He's always been a bit of a funny sleeper. Many a time he's got up in the morning and said he would have been wide awake till the early hours.

He's so far on his 6th day of work and will have to work again tomorrow but some of his work involves him staying over and he says that sleeping in a different bed doesn't help.

I know he has the worries that most people have with money, stresses of work etc but there must be something he can do to help him get more sleep.

Has anyone been through the same thing and can you reccommend anything that would help?
TIA

Nbg Wed 13-Jul-05 09:22:02

bump

charleepeters Wed 13-Jul-05 09:23:49

I know some men may find this girly but i always find a ot bath with pure lavander oil in works a treat, its a natural relaxent, or herbal nightall(sp) if he doesnt want to take chemicals works well.

katierocket Wed 13-Jul-05 09:24:52

meditation would really help but he'd obviously have to be open to that kind of thing.
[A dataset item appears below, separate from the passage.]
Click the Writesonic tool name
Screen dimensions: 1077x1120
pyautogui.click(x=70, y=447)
I used to have really terrible sleepless nights then I learnt a form of meditation called TM. I couldn't believe the fantastic sleep I had after doing it for the first few times.
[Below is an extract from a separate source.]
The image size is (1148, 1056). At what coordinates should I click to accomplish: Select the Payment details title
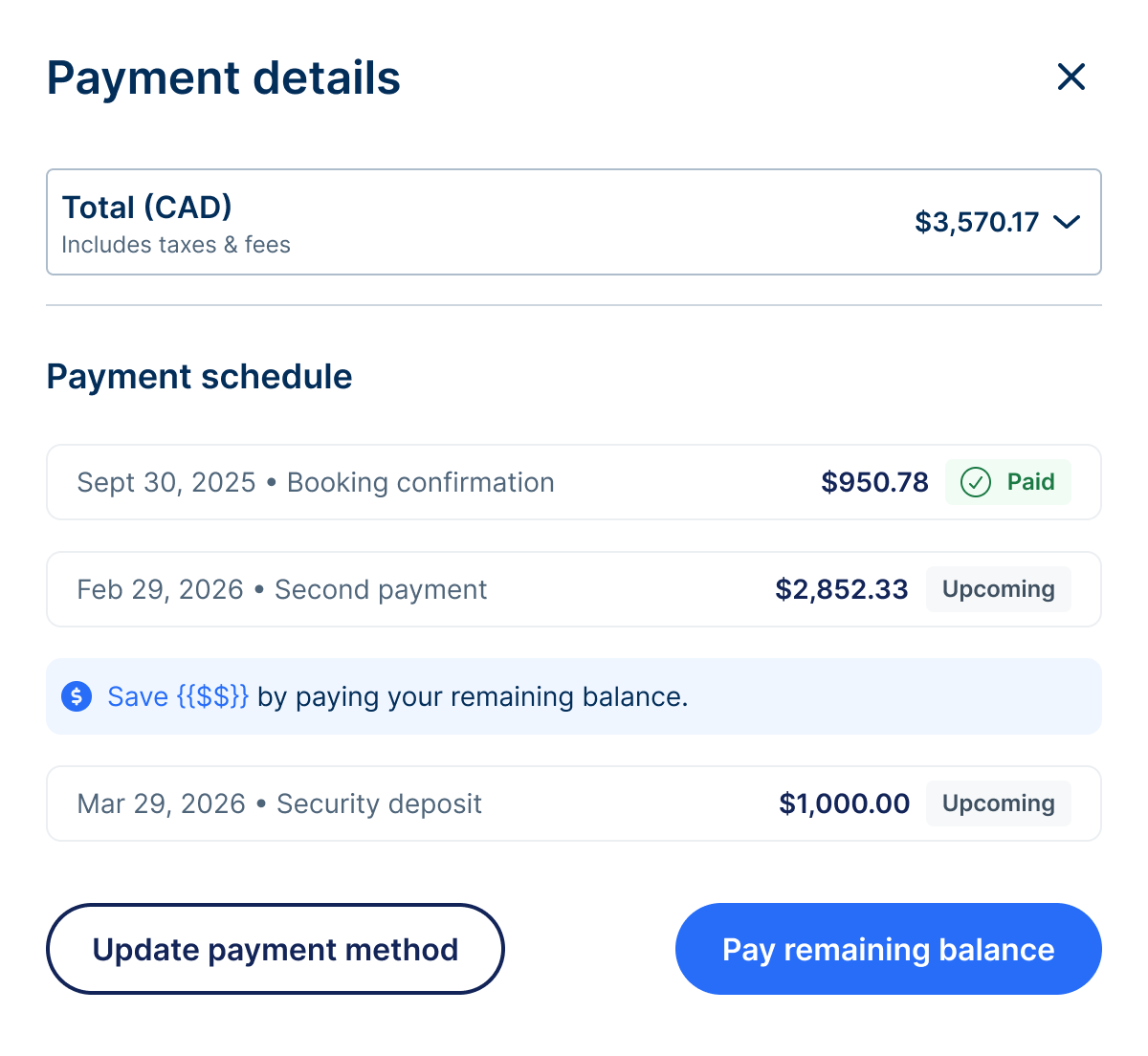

Nbg Wed 13-Jul-05 09:26:01

Thanks CP.

He did try a sleeping tablet once but it didn't work. It wasn't the one you mentioned so I might give it a go.


Got to try something as it's really starting to get him down.

Nbg Wed 13-Jul-05 09:27:26

Did you go to a class KR or did you learn it yourself?

He has said he wants me to teach him some of my Yoga moves to help his back problems so I'm sure he would give it a go.

NotQuiteCockney Wed 13-Jul-05 09:31:17

There are a few things he can try:

1. He should always be going to bed at the same time, if possible.

2. No caffeine within a few hours of sleep.

3. No serious exercise within a few hours of sleep.

4. Not much alcohol before sleep.

5. Develop a bedtime routine (e.g. reading, or TM as recommended, or a bath) and stick to it.

6. If possible, when travelling, can he bring something to make the different bed familiar? e.g. a pillow? Or I'd be inclined to use a white noise machine at home and use the same kind when travelling?

7. I often find having white carb before sleep helps me fall asleep.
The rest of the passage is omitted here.